KedaiPena.com – Pemulihan kerusakan lahan atau lingkungan, maupun upaya pencegahan kerusakan, dinyatakan hanya dapat efektif dilakukan jika strategi pengembangan dan pemulihan sesuai dengan karakteristik masing-masing wilayah.
Direktur Pengendalian Kerusakan Lingkungan, Ditjen Pengendalian Pencemaran dan Kerusakan Lingkungan (PPKL) Kementerian Lingkungan Hidup dan Kehutanan (KLHK), Edi Nugroho menyatakan kerusakan lahan dapat disebabkan oleh banyak faktor.

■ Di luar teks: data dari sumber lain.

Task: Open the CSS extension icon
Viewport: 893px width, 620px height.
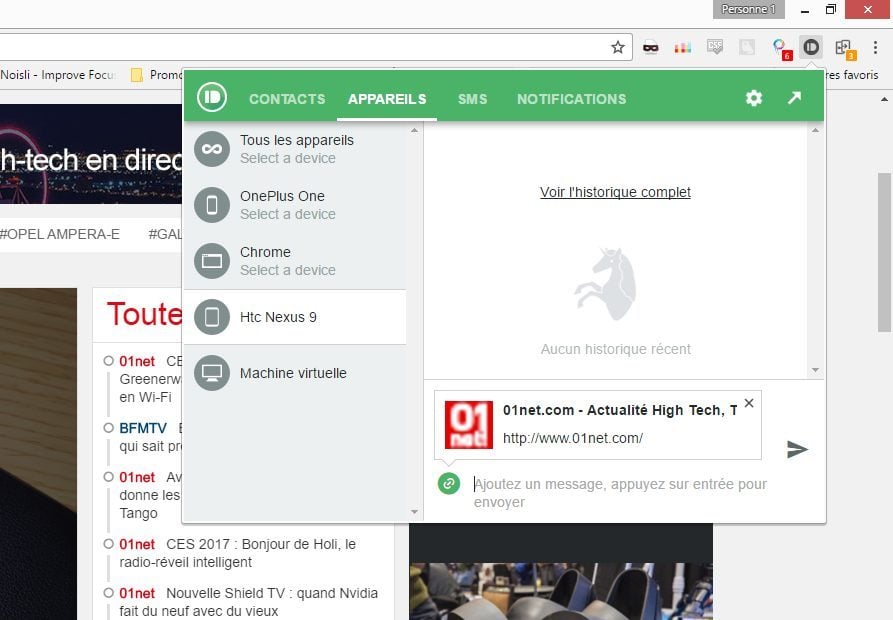Action: (x=715, y=47)
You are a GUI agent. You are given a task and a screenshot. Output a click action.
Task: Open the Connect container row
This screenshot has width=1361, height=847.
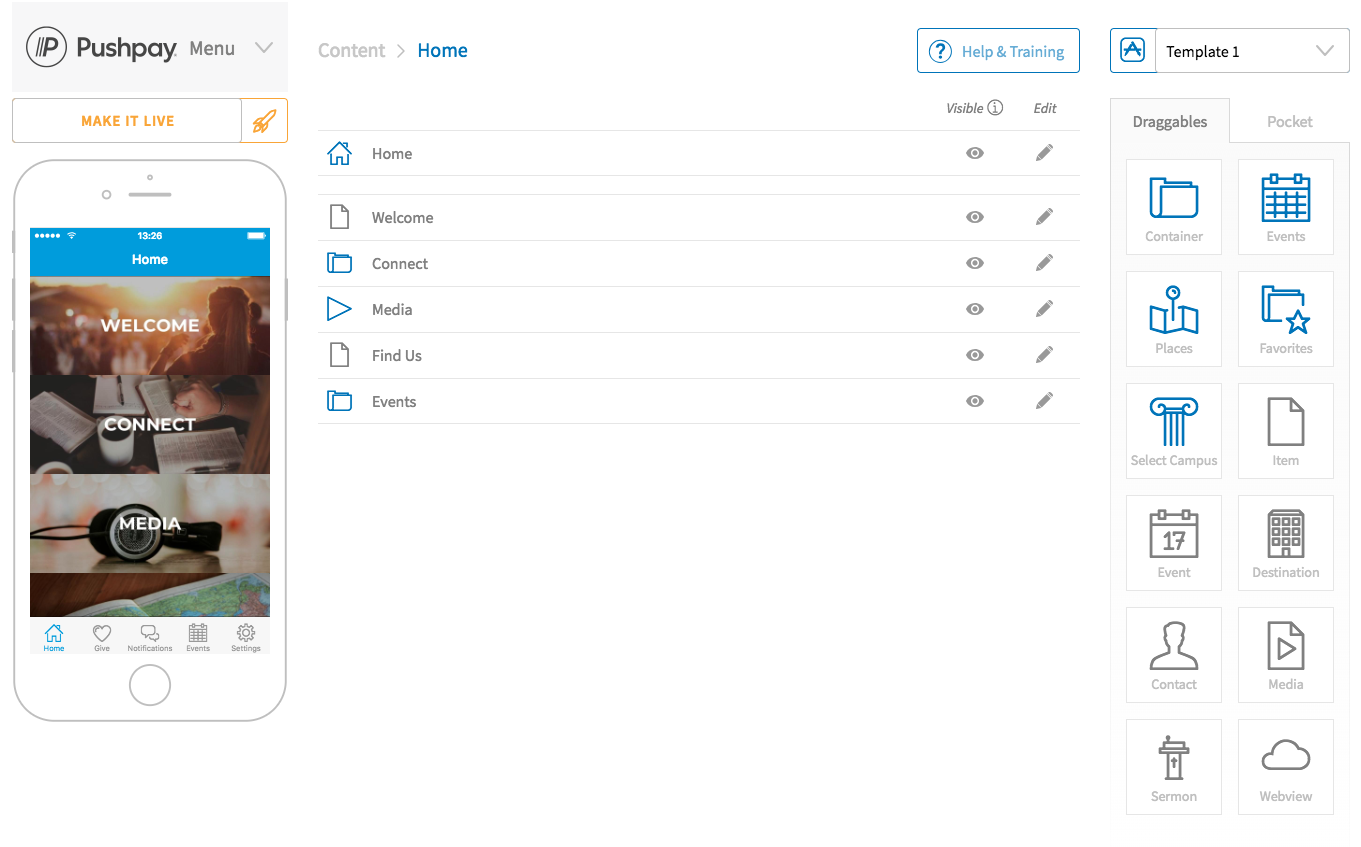[400, 263]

“Jika kerusakan lahan itu disebabkan oleh perusahaan, itu bisa lebih mudah ditangani. Berbeda jika konteksnya ekonomi atau konteks sosial. Jika ekonomi atau sosial, untuk menjawabnya perlu dilakukan pengenalan karakteristik dari tiap daerah,” kata Edi dalam talkshow Mengapa Kerusakan Lingkungan Terjadi? dalam gelaran OUTFEST 2022 di GBK Jakarta, Jumat (5/8/2022).
Ia menyatakan isu pertama yang berkaitan dengan kerusakan lingkungan adalah luas hutan Indonesia yang mencapai sekitar 90 juta hektar. Jadi untuk menjaganya dibutuhkan keterlibatan semua pihak.
“Jumlah pengawasnya memang kurang. Belum ditambah dengan keberadaan tambang, baik yang berizin maupun tidak berizin. Yang berikutnya adalah sektor pertanian, dimana pemahaman rakyat sebagai pengolah lahan, tak selamanya sama dengan keinginan pemerintah. Jadi perlu pemahaman dari semua pihak untuk menjaga kelestarian lingkungan,” ungkapnya.
Edi menyebutkan untuk menuntaskan kerusakan lingkungan secara efektif yang perlu dilakukan adalah pendekatan secara wilayah.
“Kami membentuk kelompok masyarakat terlebih dahulu, baik Pokmas, Darwis ataupun Bumdes. Setelah terkumpul, baru kami mengajak masyarakat untuk mulai merancang program pemulihan dan penataan wilayah yang akan dipulihkan,” ungkapnya lagi.
Dan selama dua hingga tiga tahun, lanjutnya, pihak KLHK akan mendampingi kegiatan masyarakat ini.
“Kegiatan percontohan dan keteladanan dari pejabat desa ini akan mengembangkan upaya pemulihan lahan secara efektif dan berhasil. Kalau tidak ada contoh, program ini tidak akan berhasil,” kata Edi.
Contohnya adalah bekas Tambang Batu Gamping di Wonosari. Masyarakat di sana meminta pasar, Karena belum tersedia pasar di daerah tersebut.
“Akhirnya pasar itu berhasil berkembang menjadi Pasar Ekologis. Bumdes dan karang taruna setempat juga berhasil mengembangkan inovasi-inovasi di tempat itu, yang mampu memberikan alternatif penghasilan dari pasar tersebut dan bekas lokasi tambang,” pungkasnya.